↓↓↓
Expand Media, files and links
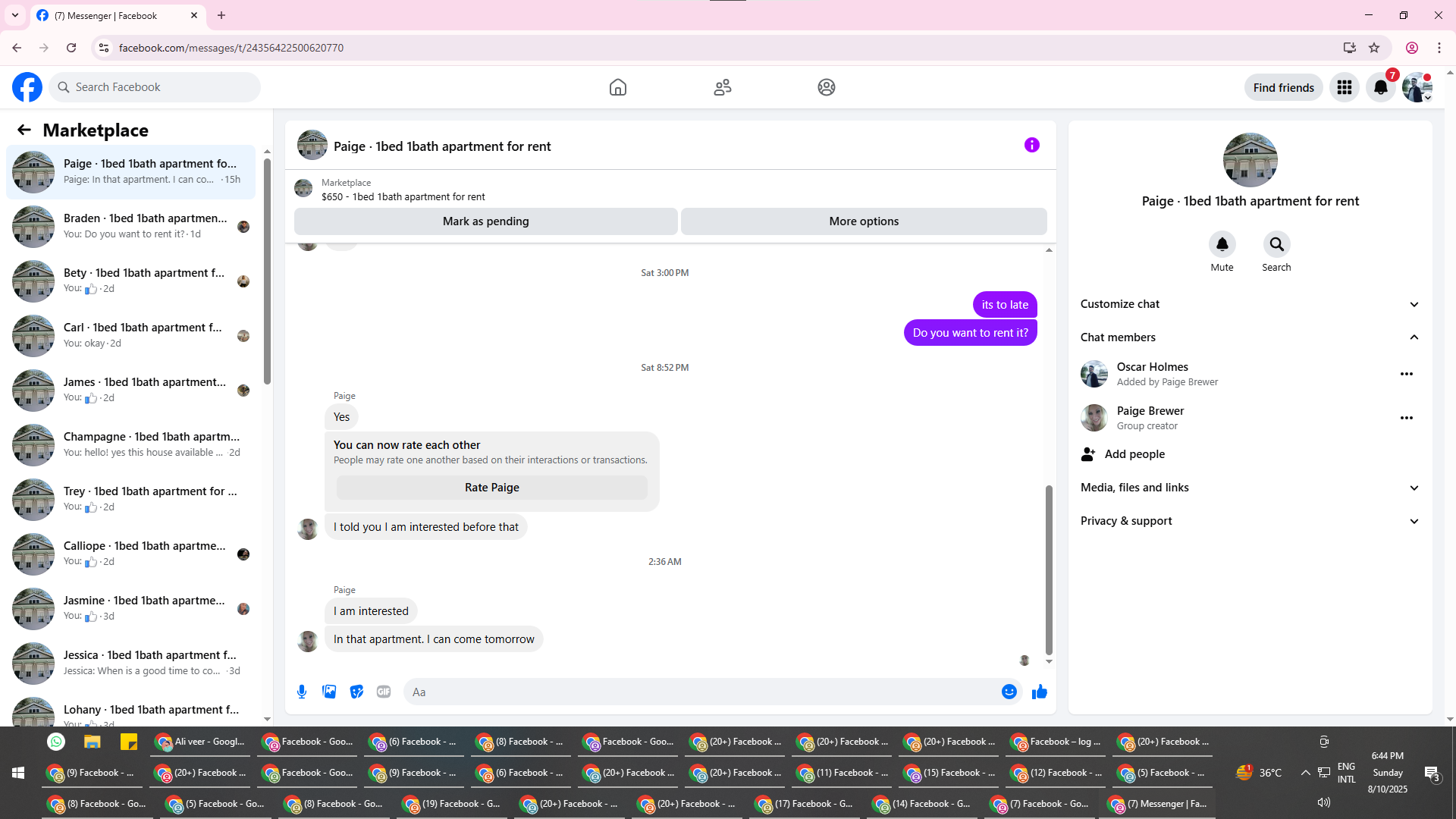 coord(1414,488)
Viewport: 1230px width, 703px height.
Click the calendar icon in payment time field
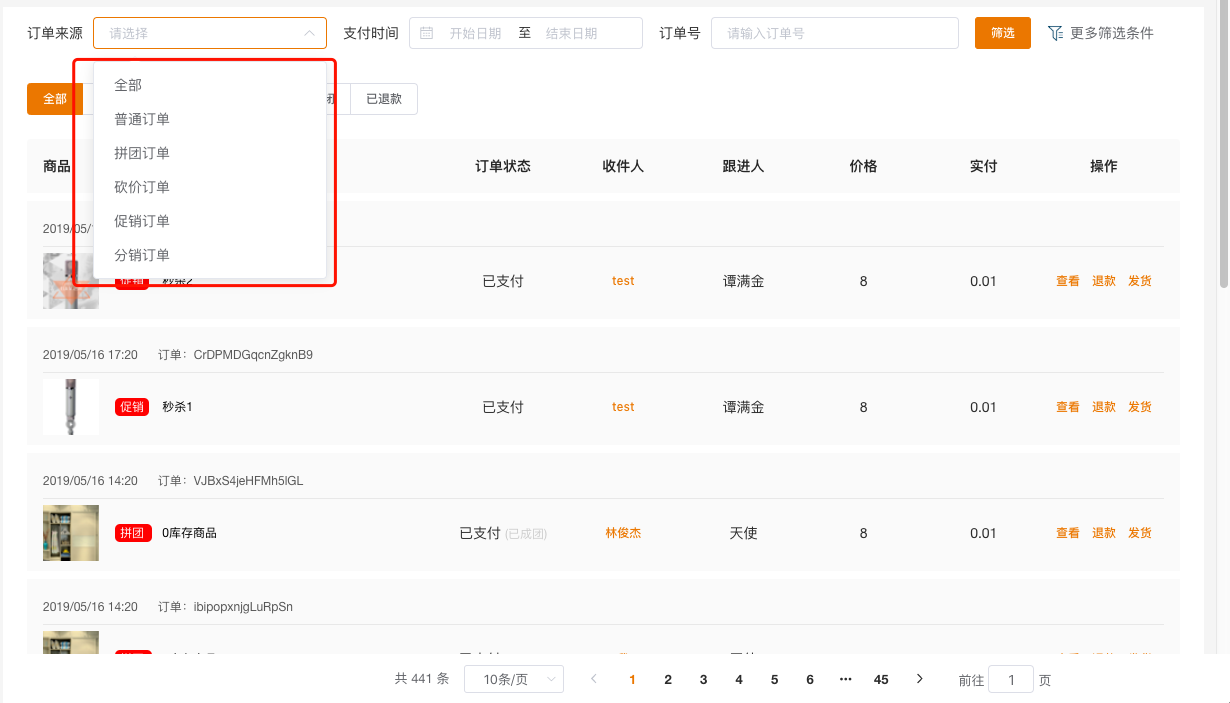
↑↑↑
↓↓↓
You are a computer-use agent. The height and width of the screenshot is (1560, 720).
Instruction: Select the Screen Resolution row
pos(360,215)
↑↑↑
Description of the task
Output the lines from the line with "Viewport: 1230px width, 703px height." to the line with "Click the calendar icon in payment time field", inclusive, as a numbered list, skipping any blank lines.

Complete answer
1. Viewport: 1230px width, 703px height.
2. Click the calendar icon in payment time field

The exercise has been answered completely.